Все это может дать долгосрочный эффект, привести к паническим атакам, нарушениям сна, депрессии, головным болям. Эффект, объясняет Потудина, способен проявиться и много позже — даже после войны.

ПТСР вдали от войны

У психиатров другая терминология и другие диагнозы. И один из них называется посттравматическое стрессовое расстройство (ПТСР) наблюдателя. Но, по сути, это следствие того же самого — наблюдения за насилием по отношению к другому, говорит Ольга (имя изменено, психиатр, сотрудница одного из крупных психиатрических учреждений Москвы):

«Самый пик обращений к психиатрам был после Бучи и Мариуполя. Одной из своих клиенток я тогда поставила диагноз „ПТСР наблюдателя“. У нее наблюдались флэшбеки и ночные кошмары с картинками из Украины. Содержание кошмаров приходит с новостями. Все эти интервью людей, рассказы украинских бабушек, слезы, изуродованные тела. Люди на приеме фактически пересказывают эти интервью».

В начале войны новости с фронта и оккупированных территорий подтолкнули некоторых россиян к самоубийству. Один из известных примеров, попавших в СМИ, — история 40-летнего россиянина, покончившего с собой в грузинской гостинице и оставившего записку: «Я ненавижу все, что связано с агрессией, в том числе войны, которые моя страна вела сначала с Грузией, а теперь ведет в Украине». Ольга считает, что очень многие тогда чувствовали нечто похожее:

«Просто кого-то держали семья, дети, ответственность за домашних животных. Мне самой очень повезло, что к началу войны я была на антидепрессантах. Без этого не знаю, как бы я все это пережила. Если к нам обращался человек с суицидальными мыслями, моя задача была поставить диагноз и передать в руки коллег, которые гарантированно будут не Z-фашистами. Вообще мое общение в профессиональных чатах показывает, что чем доктор более думающий, читающий литературу, чем его работа ближе к доказательной психиатрии, а не к карательной, тем больше шансов, что он не Z-фашист».

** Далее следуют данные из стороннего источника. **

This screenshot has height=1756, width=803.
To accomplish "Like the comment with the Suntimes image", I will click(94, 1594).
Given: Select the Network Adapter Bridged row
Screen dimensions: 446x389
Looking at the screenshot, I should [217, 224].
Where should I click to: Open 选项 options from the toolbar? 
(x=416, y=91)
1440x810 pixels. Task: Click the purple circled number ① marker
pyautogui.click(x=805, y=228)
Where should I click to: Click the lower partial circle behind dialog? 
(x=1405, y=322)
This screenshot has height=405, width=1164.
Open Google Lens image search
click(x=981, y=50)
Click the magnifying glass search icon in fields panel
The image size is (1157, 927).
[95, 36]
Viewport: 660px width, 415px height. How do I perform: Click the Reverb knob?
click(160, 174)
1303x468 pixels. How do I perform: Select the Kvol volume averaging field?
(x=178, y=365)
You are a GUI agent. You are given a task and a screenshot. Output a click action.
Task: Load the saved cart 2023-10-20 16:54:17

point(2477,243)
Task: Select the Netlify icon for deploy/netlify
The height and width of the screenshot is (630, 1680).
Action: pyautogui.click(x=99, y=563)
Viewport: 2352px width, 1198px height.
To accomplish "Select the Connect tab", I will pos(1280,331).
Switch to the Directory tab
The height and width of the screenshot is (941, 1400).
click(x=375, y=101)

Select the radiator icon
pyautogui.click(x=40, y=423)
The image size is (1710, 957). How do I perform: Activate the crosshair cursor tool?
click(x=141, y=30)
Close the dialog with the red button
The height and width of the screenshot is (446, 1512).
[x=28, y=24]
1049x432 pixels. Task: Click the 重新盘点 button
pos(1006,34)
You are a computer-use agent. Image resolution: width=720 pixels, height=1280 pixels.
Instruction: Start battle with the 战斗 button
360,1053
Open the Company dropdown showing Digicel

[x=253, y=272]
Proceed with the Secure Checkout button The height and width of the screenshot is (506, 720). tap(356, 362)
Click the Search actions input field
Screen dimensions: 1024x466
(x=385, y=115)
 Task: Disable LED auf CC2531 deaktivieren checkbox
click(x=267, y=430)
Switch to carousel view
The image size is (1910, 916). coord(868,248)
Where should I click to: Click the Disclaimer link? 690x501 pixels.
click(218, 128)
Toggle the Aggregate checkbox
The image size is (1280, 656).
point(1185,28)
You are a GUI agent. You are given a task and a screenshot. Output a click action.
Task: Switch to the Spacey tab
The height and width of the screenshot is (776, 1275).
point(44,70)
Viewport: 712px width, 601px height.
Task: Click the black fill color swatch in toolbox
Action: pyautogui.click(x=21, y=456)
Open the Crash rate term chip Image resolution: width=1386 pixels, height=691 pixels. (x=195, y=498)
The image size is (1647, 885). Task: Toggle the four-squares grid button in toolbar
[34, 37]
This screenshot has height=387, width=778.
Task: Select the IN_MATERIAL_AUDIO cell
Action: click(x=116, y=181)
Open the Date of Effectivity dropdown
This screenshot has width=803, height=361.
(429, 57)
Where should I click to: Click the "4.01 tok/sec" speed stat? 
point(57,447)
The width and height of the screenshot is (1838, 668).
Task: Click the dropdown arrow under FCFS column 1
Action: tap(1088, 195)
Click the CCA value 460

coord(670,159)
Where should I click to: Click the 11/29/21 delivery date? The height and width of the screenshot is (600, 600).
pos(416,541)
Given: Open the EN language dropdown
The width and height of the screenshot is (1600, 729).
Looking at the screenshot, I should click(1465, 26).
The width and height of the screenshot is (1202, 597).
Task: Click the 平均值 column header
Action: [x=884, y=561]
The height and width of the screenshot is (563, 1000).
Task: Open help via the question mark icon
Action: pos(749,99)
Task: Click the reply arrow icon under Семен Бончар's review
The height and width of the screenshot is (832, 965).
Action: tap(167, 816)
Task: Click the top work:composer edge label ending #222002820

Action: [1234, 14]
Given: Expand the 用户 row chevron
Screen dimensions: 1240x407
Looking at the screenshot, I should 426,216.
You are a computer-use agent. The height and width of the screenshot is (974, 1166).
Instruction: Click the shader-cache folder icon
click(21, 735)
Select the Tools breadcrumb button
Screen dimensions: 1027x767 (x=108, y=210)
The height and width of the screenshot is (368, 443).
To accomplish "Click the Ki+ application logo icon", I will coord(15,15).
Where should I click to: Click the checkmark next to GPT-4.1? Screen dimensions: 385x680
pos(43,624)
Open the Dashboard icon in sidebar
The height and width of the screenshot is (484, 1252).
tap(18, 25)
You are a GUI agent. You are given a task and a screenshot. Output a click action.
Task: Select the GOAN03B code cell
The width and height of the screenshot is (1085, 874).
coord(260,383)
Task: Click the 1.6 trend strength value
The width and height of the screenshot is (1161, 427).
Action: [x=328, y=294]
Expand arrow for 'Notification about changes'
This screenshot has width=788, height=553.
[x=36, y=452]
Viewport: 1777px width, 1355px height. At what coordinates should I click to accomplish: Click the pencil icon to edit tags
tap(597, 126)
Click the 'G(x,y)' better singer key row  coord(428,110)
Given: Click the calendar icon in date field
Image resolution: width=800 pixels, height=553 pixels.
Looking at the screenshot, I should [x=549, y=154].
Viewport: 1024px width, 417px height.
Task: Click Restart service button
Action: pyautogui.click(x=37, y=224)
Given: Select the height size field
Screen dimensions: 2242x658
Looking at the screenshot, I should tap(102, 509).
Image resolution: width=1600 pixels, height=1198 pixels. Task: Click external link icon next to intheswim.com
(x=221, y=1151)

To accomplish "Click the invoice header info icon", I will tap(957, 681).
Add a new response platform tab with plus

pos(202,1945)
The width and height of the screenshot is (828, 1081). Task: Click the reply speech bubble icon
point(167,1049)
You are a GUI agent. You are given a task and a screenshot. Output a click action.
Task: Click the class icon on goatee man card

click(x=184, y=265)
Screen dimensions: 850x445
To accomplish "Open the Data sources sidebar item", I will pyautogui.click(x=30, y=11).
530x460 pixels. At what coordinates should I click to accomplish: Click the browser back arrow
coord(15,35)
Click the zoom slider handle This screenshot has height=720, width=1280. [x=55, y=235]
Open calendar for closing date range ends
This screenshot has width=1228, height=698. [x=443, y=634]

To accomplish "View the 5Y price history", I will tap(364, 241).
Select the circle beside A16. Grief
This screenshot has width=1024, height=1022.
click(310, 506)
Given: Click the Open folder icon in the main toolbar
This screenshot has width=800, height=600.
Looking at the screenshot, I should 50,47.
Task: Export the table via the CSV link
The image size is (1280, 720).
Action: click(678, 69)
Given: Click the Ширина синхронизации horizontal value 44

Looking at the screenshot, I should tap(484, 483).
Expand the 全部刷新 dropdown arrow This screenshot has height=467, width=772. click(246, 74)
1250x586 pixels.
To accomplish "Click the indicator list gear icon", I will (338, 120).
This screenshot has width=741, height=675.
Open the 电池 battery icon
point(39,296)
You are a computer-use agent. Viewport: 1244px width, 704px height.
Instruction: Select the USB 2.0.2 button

Сама Ольга уехала из России, но дистанционно выписывала людям лекарства: «Вообще-то не очень законно делать это из-за границы, но идет война и на законы РФ можно, как мне кажется, не обращать внимания».

Хронический стресс и новый шок — мобилизация

«Первой реакцией на войну была ажитация, реакция по принципу „бей, беги, замри“, — объясняет психолог Татьяна, — она продержалась месяц. Потом стресс перешел в хроническую стадию».

Мобилизация оставила на психике многих россиян глубокий след. У Ольги, например, был пациент, который три дня простоял в очереди на границе на Верхнем Ларсе и у него появились гипнагогические галлюцинации. Это галлюцинации, которые могут возникать и у здорового человека в момент засыпания. Мужчине казалось, что к нему тянутся руки, что за ним кто-то бежит.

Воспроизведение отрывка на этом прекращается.